Lack of standard approach/methodology. While standard methodologies exist for testing as a whole, there
seems to be no industry-wide view on the suggested approach and/or methodology for DW/BI testing. An
ideal methodology should include a test strategy, a test plan and test cases that cover thorough testing of the
various phases of data movement (see Figure 2.) Creating test cases and test data that provide adequate
coverage to each of the phases is very critical for ensuring a comprehensive quality assurance (QA) of the
DW. A sample/suggested template to track data as it progresses through the phases is given in Figure 3.
Promote awareness within the DW community that DW/BI testing is a challenging proposition requiring highly
valued skills, thereby encouraging ETL and BI developers to assume these roles. Moreover, leading IT
players with extensive experience in the DW/BI area should promote well-defined career options and career
progression plans to the ETL/OLAP developers and conventional testers.
Invest in research to formalize methodologies covering the entire spectrum of DW/BI testing in full detail.
Invest in building assets, tools and job aids to strengthen this function and provide productivity gains.

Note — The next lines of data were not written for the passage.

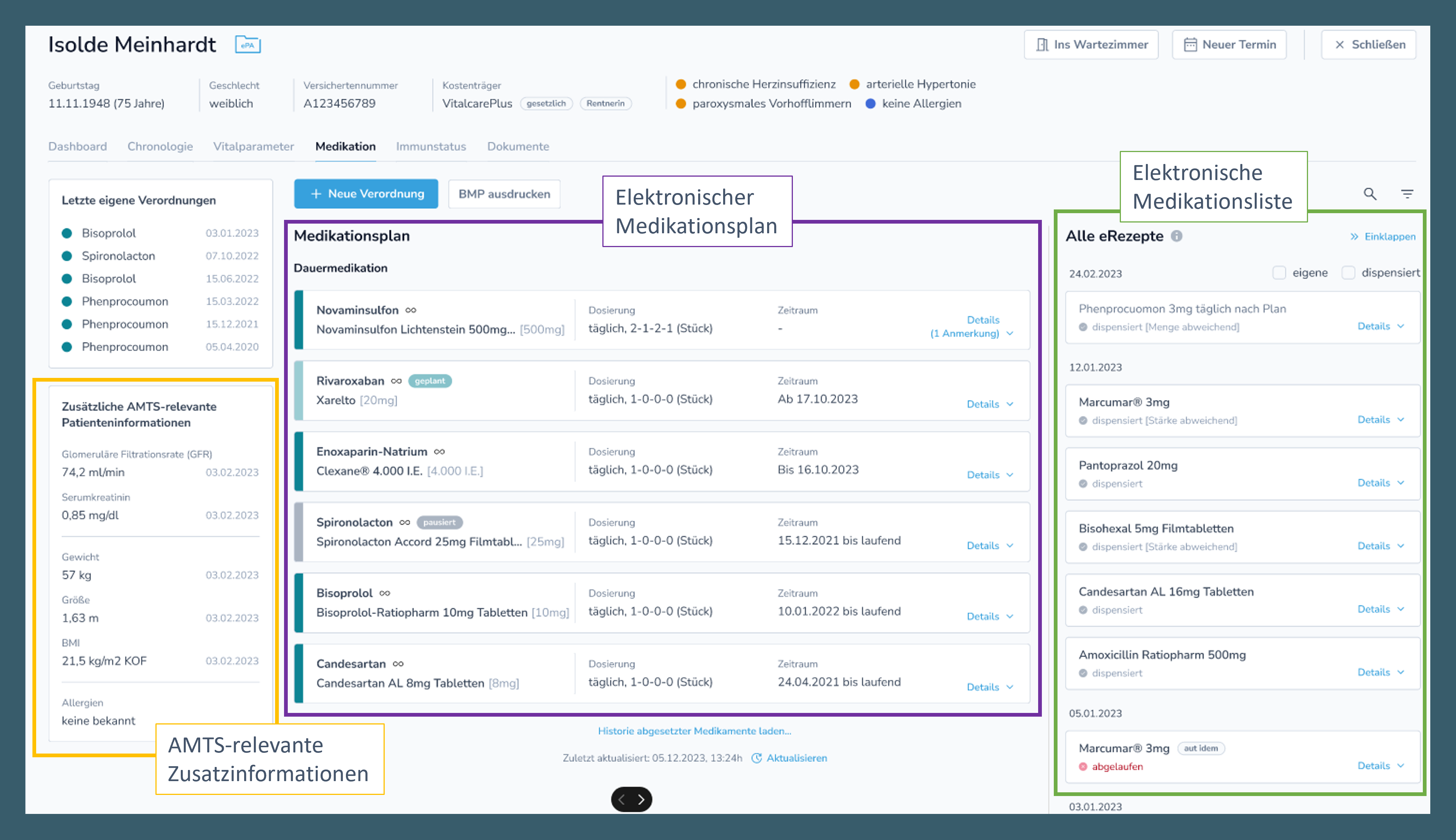Click the 'Neue Verordnung' button

[366, 194]

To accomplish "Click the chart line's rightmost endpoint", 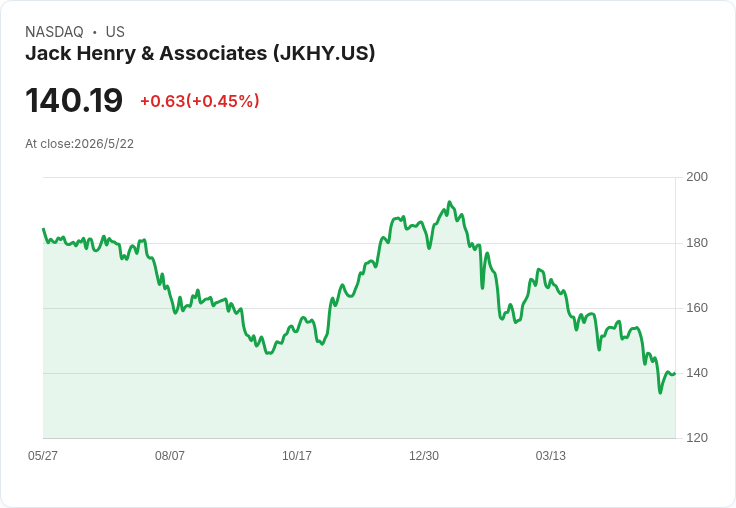I will [675, 374].
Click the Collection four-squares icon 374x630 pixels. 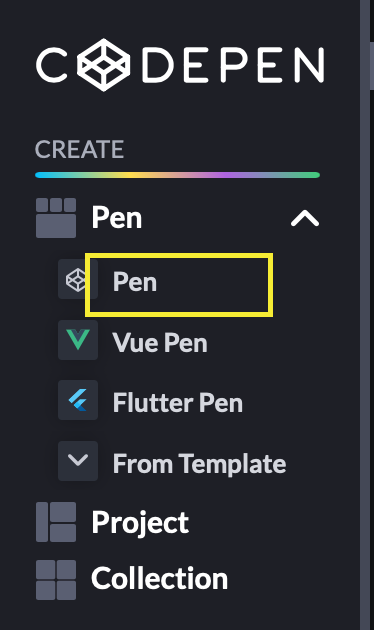pyautogui.click(x=56, y=580)
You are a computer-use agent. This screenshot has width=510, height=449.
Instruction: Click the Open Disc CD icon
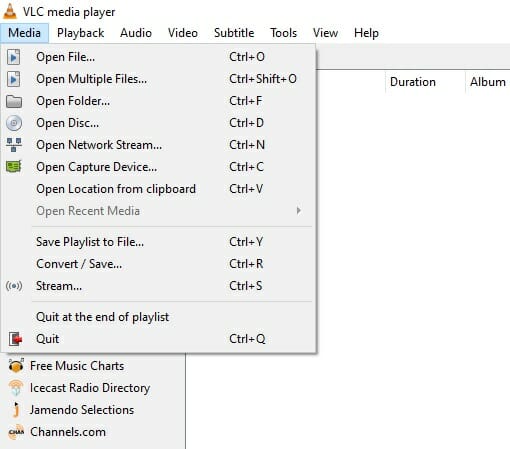coord(14,123)
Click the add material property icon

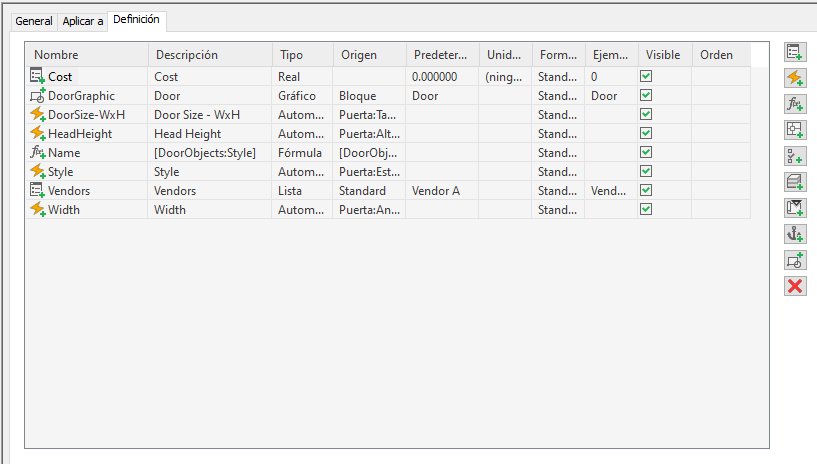(x=795, y=181)
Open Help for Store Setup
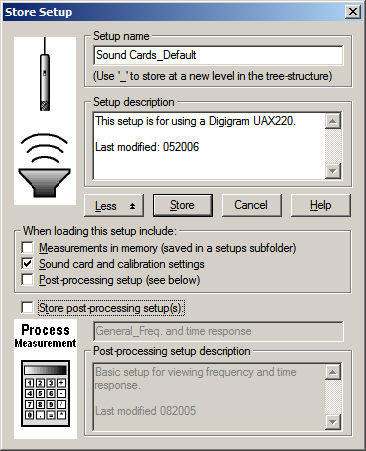Viewport: 366px width, 451px height. click(321, 205)
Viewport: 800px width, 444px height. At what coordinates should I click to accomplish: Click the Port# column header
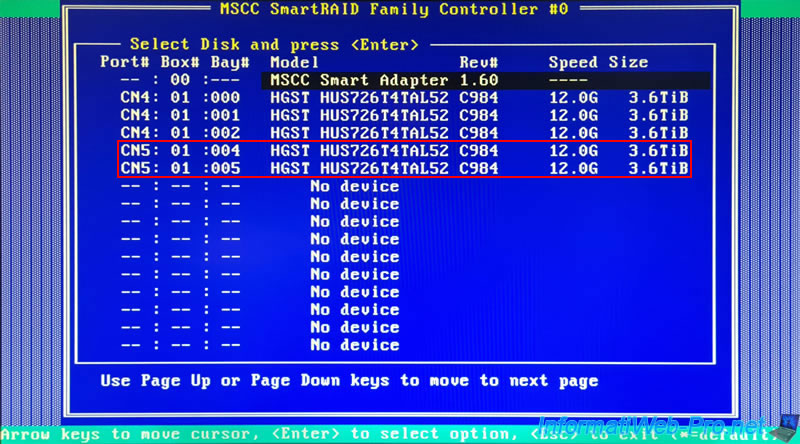point(124,62)
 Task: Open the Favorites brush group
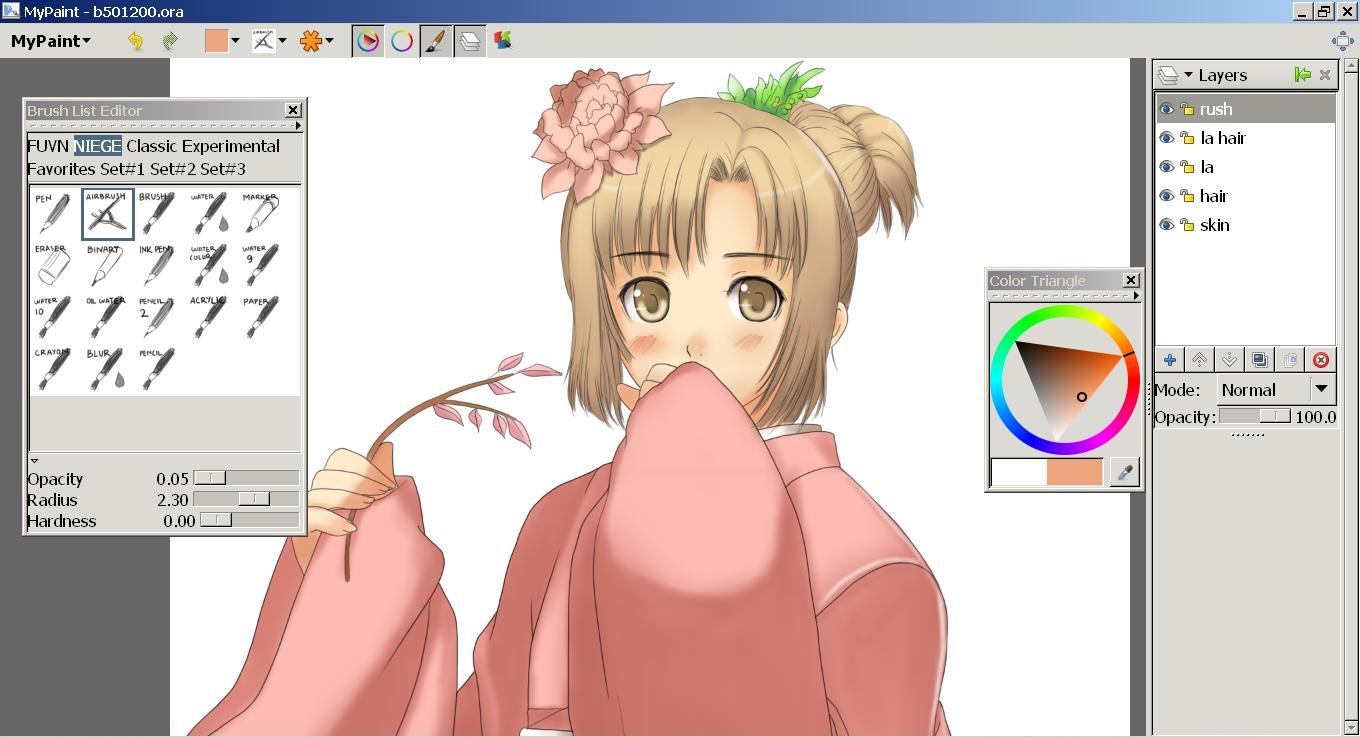[61, 169]
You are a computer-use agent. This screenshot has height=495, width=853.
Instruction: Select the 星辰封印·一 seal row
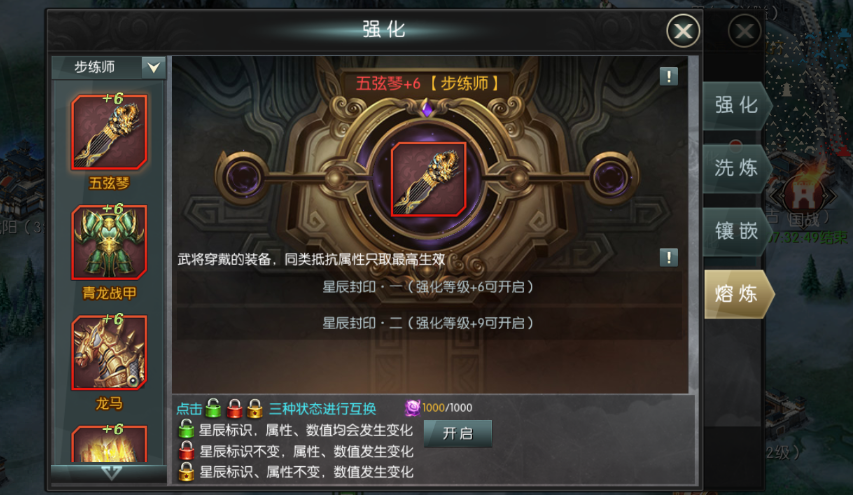click(429, 287)
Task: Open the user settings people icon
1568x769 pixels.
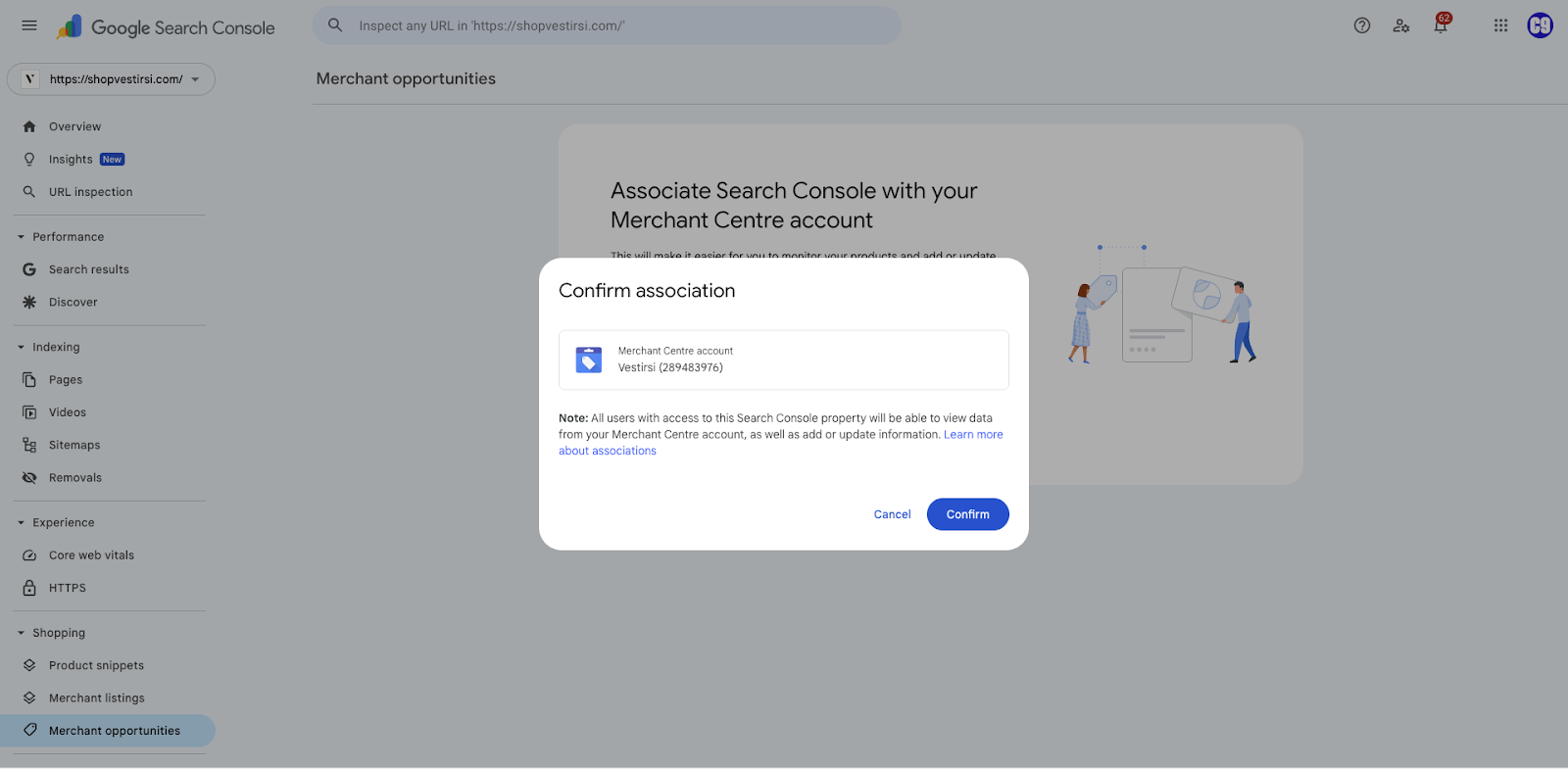Action: point(1401,25)
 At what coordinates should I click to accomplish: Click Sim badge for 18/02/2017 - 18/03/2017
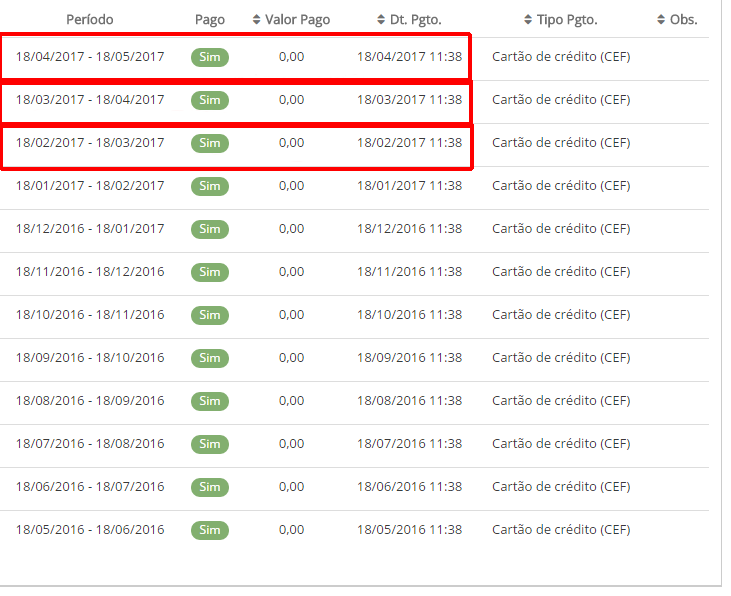210,143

Develop training courses and course content to cross-train ETL/OLAP developers in testing nuances and
testers in DW and ETL/OLAP tools and technology concepts.
Productivity enhancement
Absence of any independent tool vendor venturing to build and offer DW testing tools.
Lack of standards (metadata exchange) that do not encourage leading testing tool vendors (e.g., Mercury
Interactive) to foray into this space.
Even the existing pure ETL/BI tool vendors have been focused only on consolidation and/or entry into either of
the areas, without focusing on the need to build testing tools.
However, the market is expected to witness, in the next couple of years, a large consolidation exercise likely to leave a handful of
large technology players offering end-to-end technical solutions. Such a consolidation is expected to facilitate adoption of metadata
standards and also bring about the much-needed focus on developing complementary tools and technologies, the most critical of
them being tools for DW/BI testing, independent of the vendor/ETL/OLAP tools. Such development is also likely to spin off parallel
intellectual thoughts among the IT services providers; large IT services firms are expected to focus their innovation in evolving
DW/BI testing methodologies and best practices, leveraging the use of these tools.
In summary, the criticality and importance of DW/BI testing can never be overemphasized. Testing for DW/BI is a niche skill that
demands a good blend of ETL/OLAP technical skills (or the least a good understanding of them) and thorough testing skills. Unlike
other technologies, there are no tools currently available that can be used for DW/BI testing. In the absence of such tools, it is
essential to define and develop a framework for DW/BI testing that comprehensively covers the various layers and stages of data
transformation. IT services firms need to encourage their work force to adopt this as a preferred skill and promote ways to advance
these skills. Consolidation of ETL/OLAP tool vendors could prove to be the beginning for development of DW/BI testing tools.